[AUFGABE 1]
Wen zeichnete die schwedische Akademie laut dem Textauszug 1912 aus?
[AUFGABE 2]
Stimmen die folgenden Aussagen mit dem Textauszug überein? Antworte jeweils mit Ja oder Nein und zitiere die entscheidenden Worte wörtlich.
(a) Fabre stand mit Charles Darwin im Briefwechsel.
(b) Fabre übernahm Darwins Evolutionstheorie ohne Vorbehalt.
(c) Fabre konnte von seinen Veröffentlichungen nicht leben.
[AUFGABE 3]
Gib einen Abschnitt des Textauszugs wortgetreu wieder: Setze bei den Worten mit "Fabre stand mit" ein und höre nach "Publikationstätigkeit leben konnte." auf.

[TEXTAUSZUG]

Fabre stand mit vielen Größen seiner Zeit im Briefwechsel, insbesondere auch mit Charles Darwin. Dessen Evolutionstheorie gegenüber blieb er jedoch skeptisch, wie er überhaupt allen Theorien und Systemen gegenüber Zurückhaltung zeigte. Seine Stärke war die sorgfältige und genaue Detailbeobachtung, die Feldforschung.

Fabre hat zahlreiche Bücher veröffentlicht, mit denen er auf volkstümliche Weise insbesondere der Jugend wissenschaftliche und andere Themen – Chemie, Botanik, Arithmetik, Himmelskunde, Algebra, Trigonometrie, Landwirtschaft usw. – nahezubringen versuchte. Er hatte damit solchen Erfolg, dass er schließlich von seiner Publikationstätigkeit leben konnte.

1912 wurde Fabre für den Nobelpreis für Literatur vorgeschlagen. Die schwedische Akademie zeichnete jedoch in diesem Jahr den deutschen Dichter und Dramatiker Gerhart Hauptmann aus.

[MATERIAL]
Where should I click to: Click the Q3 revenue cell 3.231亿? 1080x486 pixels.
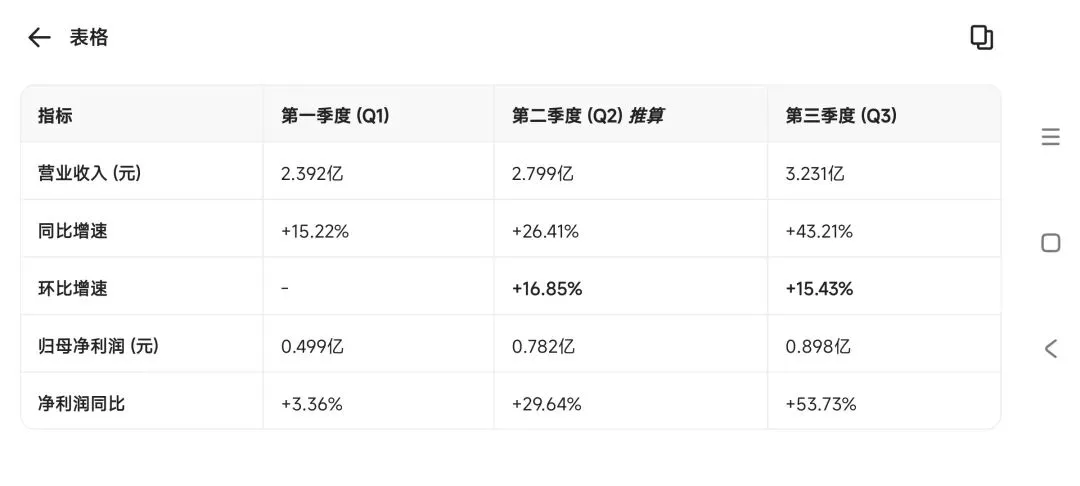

[AUSGABE 1]
Den deutschen Dichter und Dramatiker Gerhart Hauptmann.

[AUSGABE 2]
(a) Ja: „Fabre stand mit vielen Größen seiner Zeit im Briefwechsel, insbesondere auch mit Charles Darwin.“
(b) Nein: „Dessen Evolutionstheorie gegenüber blieb er jedoch skeptisch“
(c) Nein: „dass er schließlich von seiner Publikationstätigkeit leben konnte“

[AUSGABE 3]
Fabre stand mit vielen Größen seiner Zeit im Briefwechsel, insbesondere auch mit Charles Darwin. Dessen Evolutionstheorie gegenüber blieb er jedoch skeptisch, wie er überhaupt allen Theorien und Systemen gegenüber Zurückhaltung zeigte. Seine Stärke war die sorgfältige und genaue Detailbeobachtung, die Feldforschung.

Fabre hat zahlreiche Bücher veröffentlicht, mit denen er auf volkstümliche Weise insbesondere der Jugend wissenschaftliche und andere Themen – Chemie, Botanik, Arithmetik, Himmelskunde, Algebra, Trigonometrie, Landwirtschaft usw. – nahezubringen versuchte. Er hatte damit solchen Erfolg, dass er schließlich von seiner Publikationstätigkeit leben konnte.